'''

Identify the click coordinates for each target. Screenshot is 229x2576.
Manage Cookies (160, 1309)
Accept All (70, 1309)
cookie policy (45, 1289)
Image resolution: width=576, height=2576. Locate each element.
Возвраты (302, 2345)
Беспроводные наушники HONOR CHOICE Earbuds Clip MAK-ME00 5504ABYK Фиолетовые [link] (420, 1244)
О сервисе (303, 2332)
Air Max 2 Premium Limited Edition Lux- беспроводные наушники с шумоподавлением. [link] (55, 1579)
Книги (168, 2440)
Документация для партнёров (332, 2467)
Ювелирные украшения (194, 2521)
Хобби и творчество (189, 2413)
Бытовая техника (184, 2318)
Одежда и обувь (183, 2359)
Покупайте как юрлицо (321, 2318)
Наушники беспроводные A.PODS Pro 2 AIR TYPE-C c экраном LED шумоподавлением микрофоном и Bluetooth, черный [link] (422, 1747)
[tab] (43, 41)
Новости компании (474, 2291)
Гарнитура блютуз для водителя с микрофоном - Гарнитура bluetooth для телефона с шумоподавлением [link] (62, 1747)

'''

**Exercise description**
All entries above need to be copied verbatim.

**Task response**
Identify the click coordinates for each target. Screenshot is 229x2576.
Manage Cookies (160, 1309)
Accept All (70, 1309)
cookie policy (45, 1289)
Image resolution: width=576, height=2576. Locate each element.
Возвраты (302, 2345)
Беспроводные наушники HONOR CHOICE Earbuds Clip MAK-ME00 5504ABYK Фиолетовые [link] (420, 1244)
О сервисе (303, 2332)
Air Max 2 Premium Limited Edition Lux- беспроводные наушники с шумоподавлением. [link] (55, 1579)
Книги (168, 2440)
Документация для партнёров (332, 2467)
Ювелирные украшения (194, 2521)
Хобби и творчество (189, 2413)
Бытовая техника (184, 2318)
Одежда и обувь (183, 2359)
Покупайте как юрлицо (321, 2318)
Наушники беспроводные A.PODS Pro 2 AIR TYPE-C c экраном LED шумоподавлением микрофоном и Bluetooth, черный [link] (422, 1747)
[tab] (43, 41)
Новости компании (474, 2291)
Гарнитура блютуз для водителя с микрофоном - Гарнитура bluetooth для телефона с шумоподавлением [link] (62, 1747)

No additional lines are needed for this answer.